> Task objective:
From the first line to the last, retype the listing without any alteration.

> Given data:
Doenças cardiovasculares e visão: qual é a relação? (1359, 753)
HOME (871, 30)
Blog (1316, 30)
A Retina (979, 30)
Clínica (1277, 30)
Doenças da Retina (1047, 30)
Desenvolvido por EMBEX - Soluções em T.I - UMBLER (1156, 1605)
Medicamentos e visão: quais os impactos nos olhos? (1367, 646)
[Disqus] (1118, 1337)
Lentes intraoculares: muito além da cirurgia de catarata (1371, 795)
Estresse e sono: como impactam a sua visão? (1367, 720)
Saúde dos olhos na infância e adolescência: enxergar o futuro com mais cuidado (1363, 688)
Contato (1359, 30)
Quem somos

> The completed task:
Doenças cardiovasculares e visão: qual é a relação? (1359, 753)
HOME (871, 30)
Blog (1316, 30)
A Retina (979, 30)
Clínica (1277, 30)
Doenças da Retina (1047, 30)
Desenvolvido por EMBEX - Soluções em T.I - UMBLER (1156, 1605)
Medicamentos e visão: quais os impactos nos olhos? (1367, 646)
[Disqus] (1118, 1337)
Lentes intraoculares: muito além da cirurgia de catarata (1371, 795)
Estresse e sono: como impactam a sua visão? (1367, 720)
Saúde dos olhos na infância e adolescência: enxergar o futuro com mais cuidado (1363, 688)
Contato (1359, 30)
Quem somos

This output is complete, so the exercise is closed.